Retomado el carril, conforme seguimos avanzando, las
zonas de huertas con sus árboles frutales se van sustituyendo por
grandes ejemplares de: chopos, fresnos, olmos, higueras y otras
especies, a cada paso que damos la garganta se va estrechando, hasta que
la denominación de “Hoz de Marín” queda totalmente justificada, en el
último tramo, donde el sol tan sólo puede penetrar al medio día, en
primavera o verano, ya que el recorrido del sol durante finales de otoño
y comienzo de invierno, a penas llegará a asomarse a la mitad de las
paredes que flanquean este último tramo donde el carril termina, junto a
otro panel informativo de esta bonita ruta, muy bien cuidada por el
ayuntamiento de Archidona, tanto en lo referente a señalizaciones, como
en sus cuidadas áreas recreativas y grandes papeleras, todas vacía y en
perfecto estado.


El final del carril se prolonga a penas un centenar de
metros, hacia la parte mas estrecha de este cuello de botella, por donde
discurre el cauce del arroyo Marín, entre paredes separadas por poco mas
de 5 metros, las zarzas hacen prácticamente imposible el tránsito por
una senda muy precaria, por la que intenté seguir, pero rápidamente
desistí del intento al estar a punto de caerme por un terraplén con una
fuerte pendiente donde me esperaban unas zarzas tremendas, el hilillo de
tierra por donde discurre esta sendita estaba totalmente congelado por
la escarcha, a pesar de ser mediodía y para colmo el terreno presentaba
una fuerte inclinación que hacía imposible mantener la verticalidad, y
si bien nunca hay que abandonar el sentido común, mucho mas cuando uno
va sólo y está en una zona donde no hay ninguna cobertura.

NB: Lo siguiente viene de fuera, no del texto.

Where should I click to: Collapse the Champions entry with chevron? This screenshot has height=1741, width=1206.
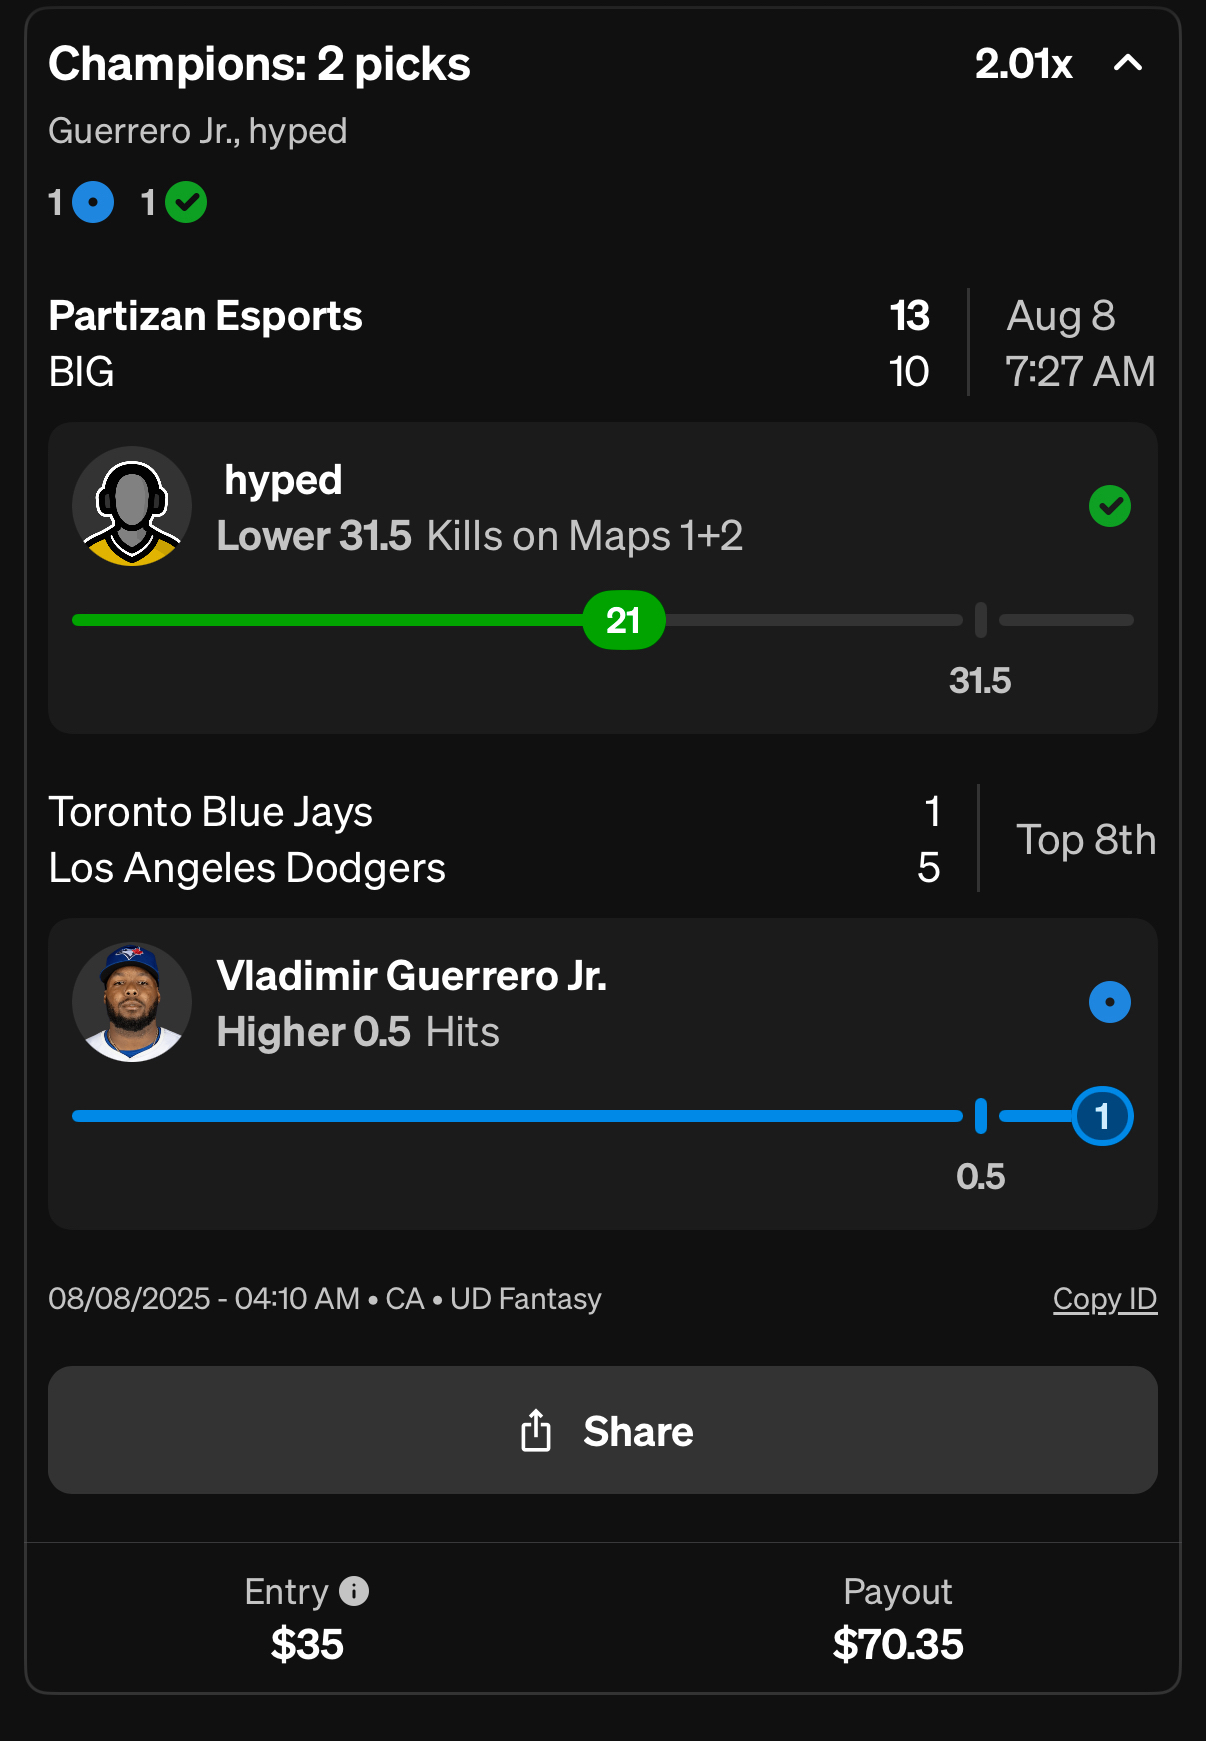[1127, 64]
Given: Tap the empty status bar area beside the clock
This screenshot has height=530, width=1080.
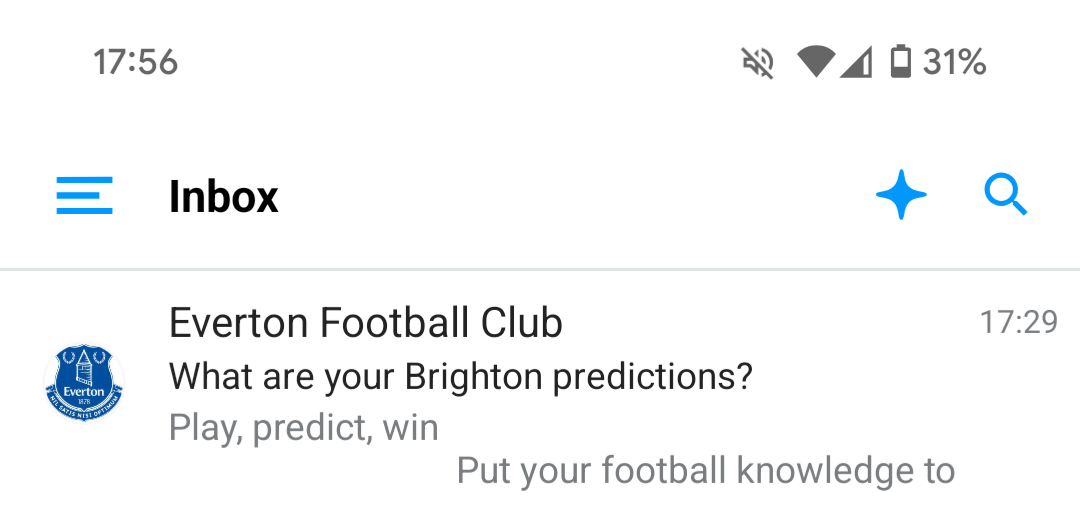Looking at the screenshot, I should (450, 63).
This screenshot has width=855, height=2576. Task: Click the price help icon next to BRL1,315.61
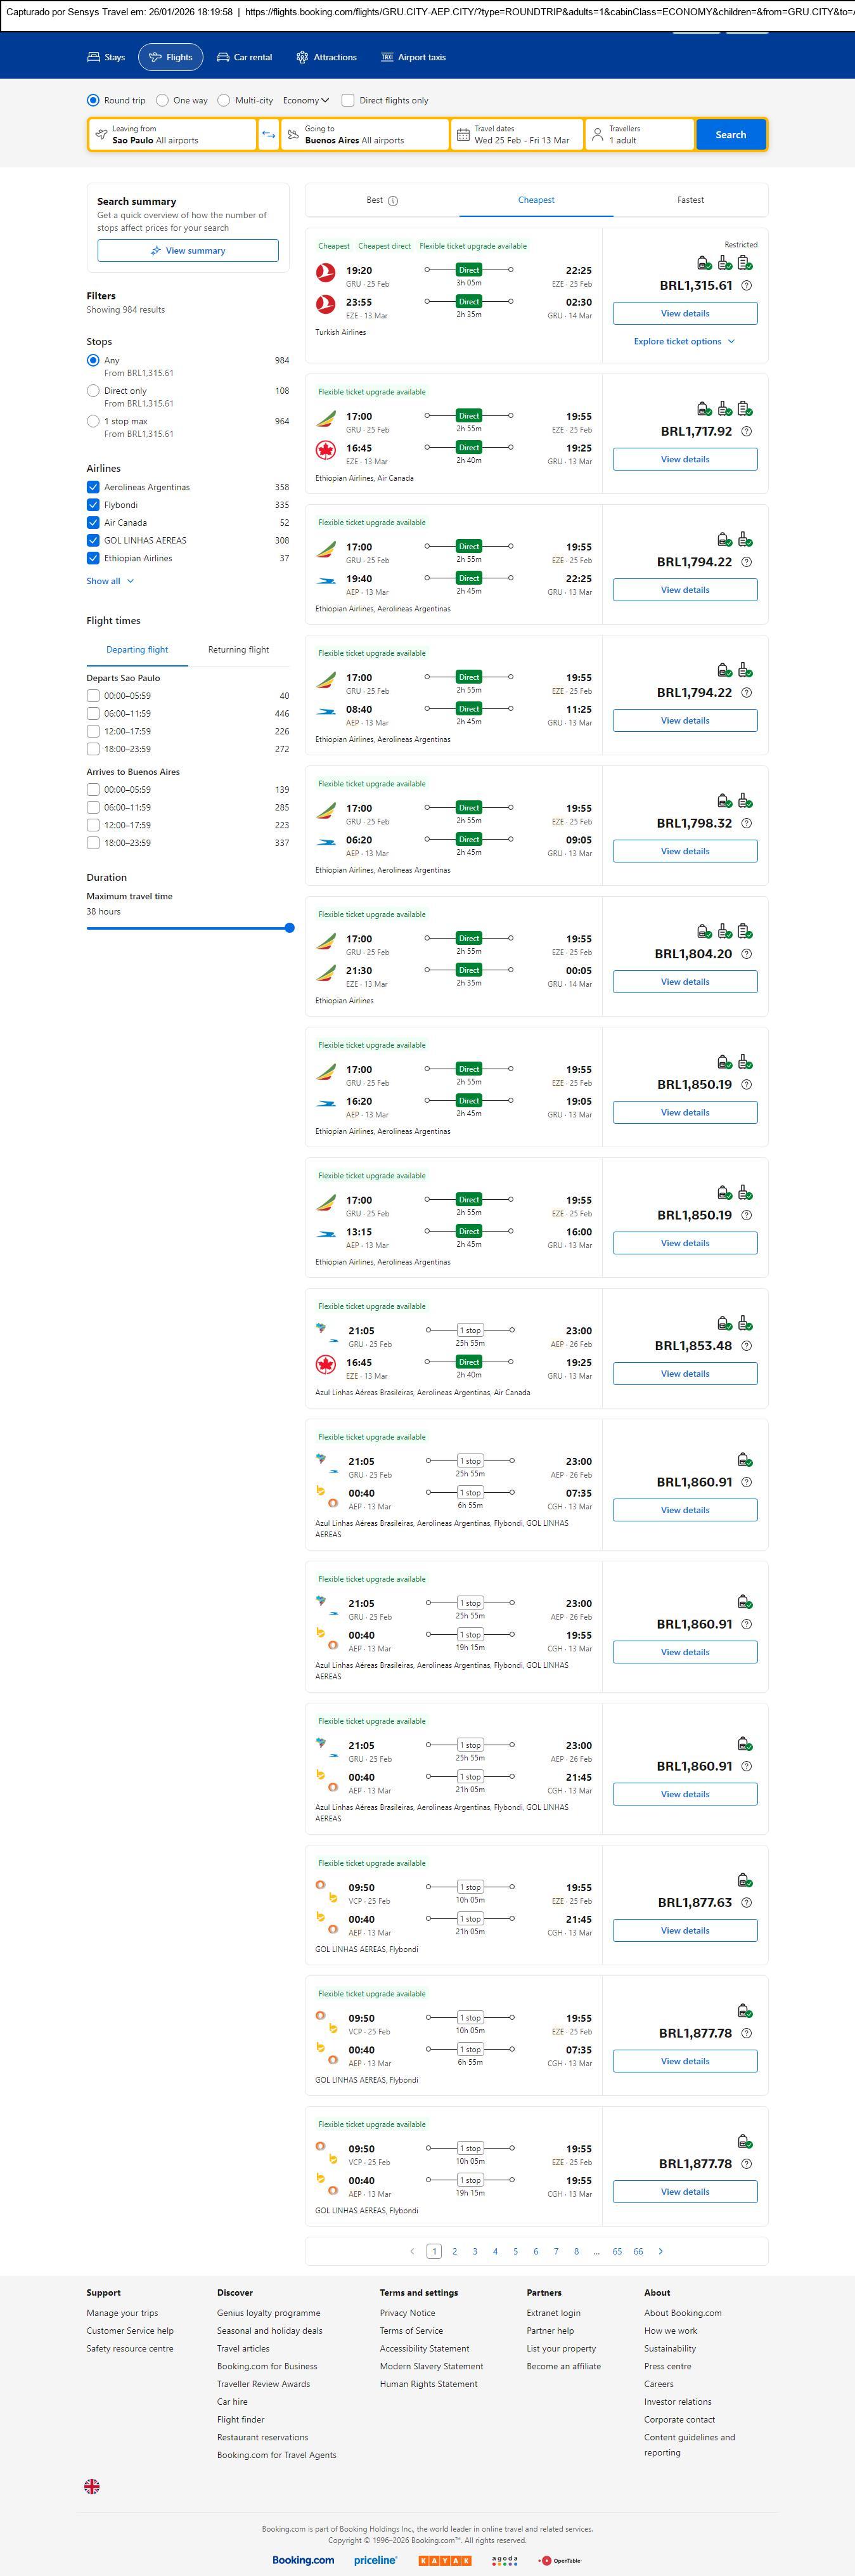[x=746, y=286]
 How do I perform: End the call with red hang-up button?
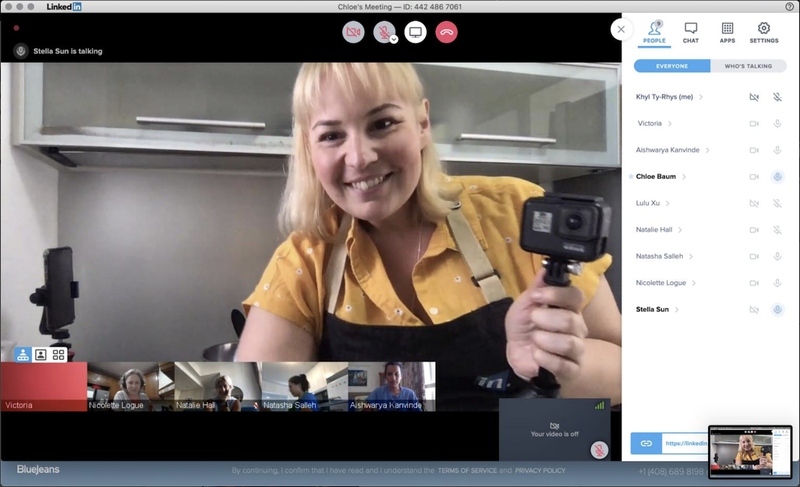tap(447, 31)
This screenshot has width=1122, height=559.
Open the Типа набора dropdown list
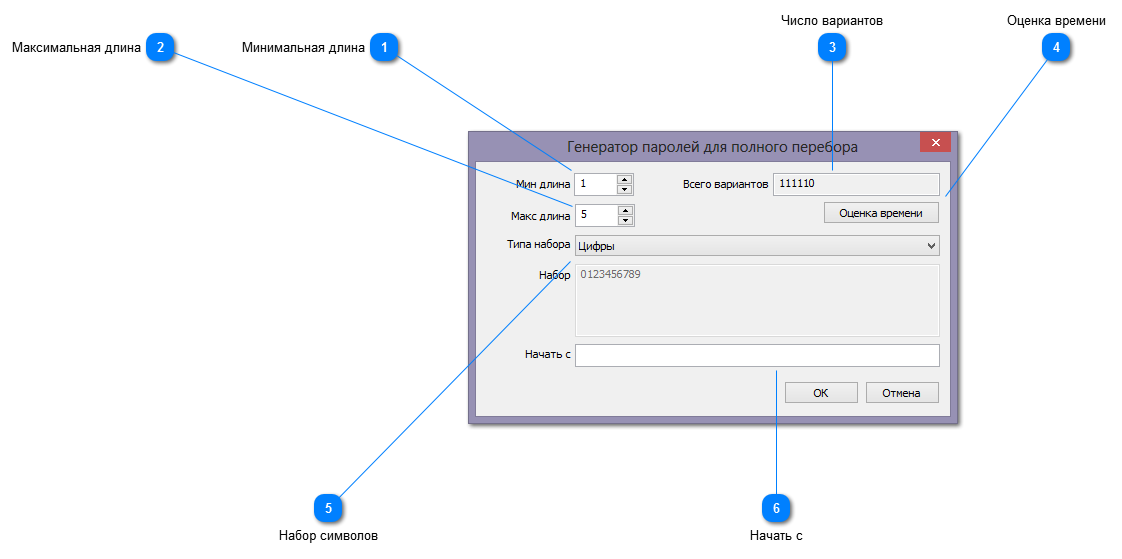point(931,246)
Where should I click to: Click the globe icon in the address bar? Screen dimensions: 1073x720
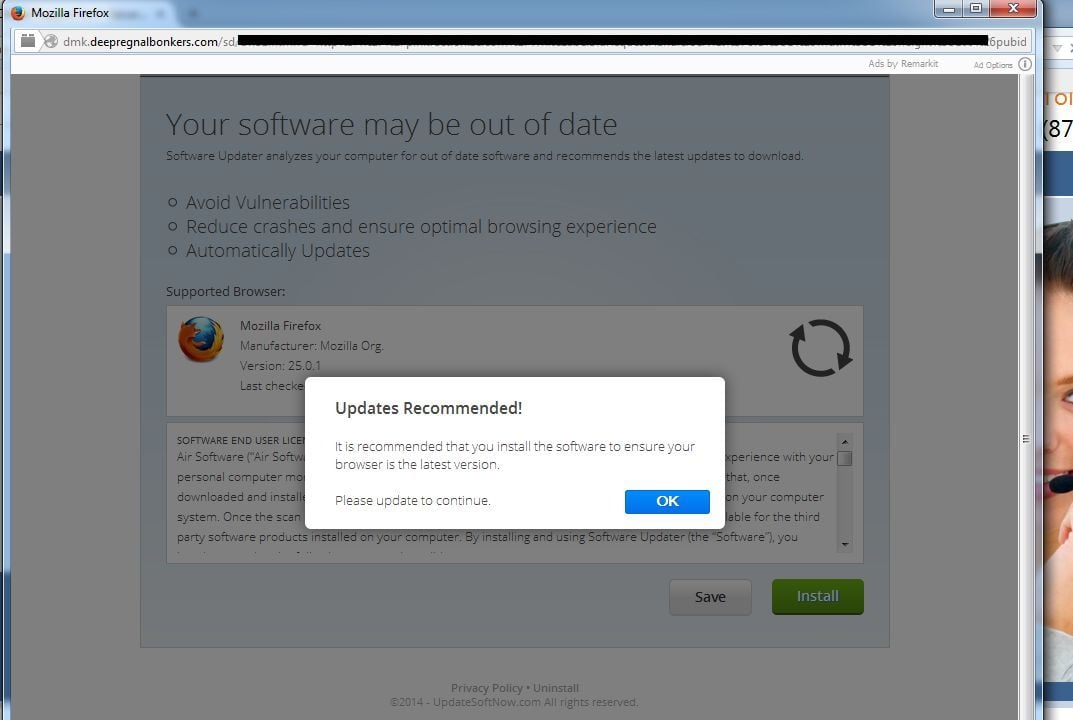[x=51, y=41]
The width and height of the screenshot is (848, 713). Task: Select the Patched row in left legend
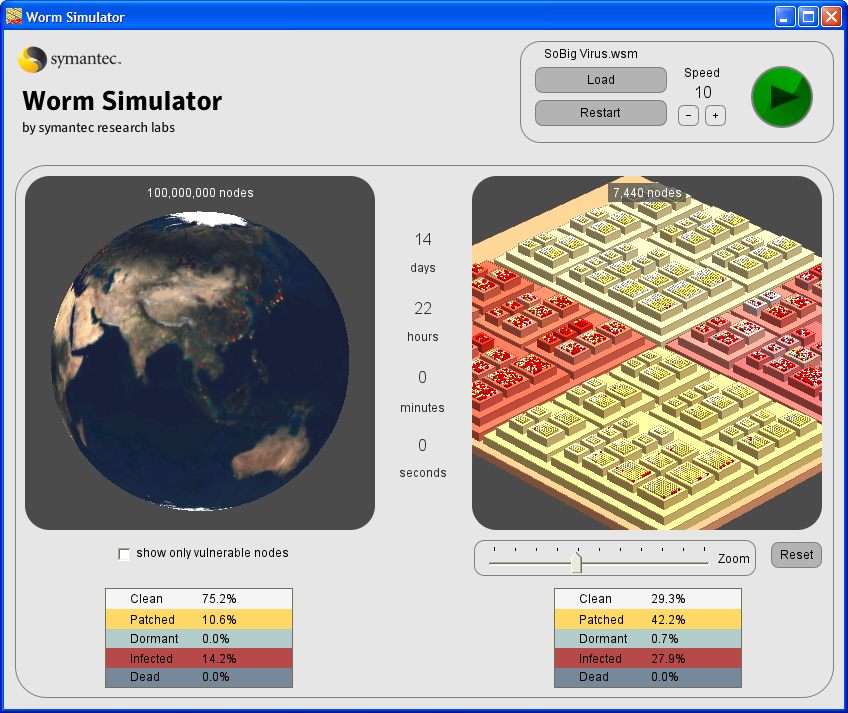tap(199, 619)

Así que regresé sobre mis pasos en esta ruta de obligado
trazado lineal, con el convencimiento de que me había equivocado de
fecha, ya que por su alto interés botánico hubiera sido mucho mas
recomendable para la primavera y al tratarse de un trazado
extremadamente fácil, mejor haber aprovechado otra ocasión para venir en
familia. No obstante anotada queda para una futura salida familiar.

¿Sabías que existe una ruta alternativa que comienza
desde el mismo pueblo de Archidona?. No obstante, se trata de un trazado
que discurre en parte por un antiguo vertedero, con algunos tramos de
fuertes pendiente hasta dejarnos en el carril por donde discurre la ruta
homologada. El principal aliciente de esta ruta es la privilegiada
perspectiva sobre la Hoz, al comienzo de la bajada. No obstante, otra
propuesta muy interesante, como complemento a esta fácil ruta, es la
visita al pueblo de Archidona con la obligada subida al Cerro de La
Virgen (1.013 m.) con la obligada visita a la ermita y al Castillo, o
por ejemplo al cerro de Las Grajas o el escalofriante Cerro del Conjuro
(971 m.), muy parecido al no menos impresionante Cerro Tavizna de
Montejaque con su característica forma cónica.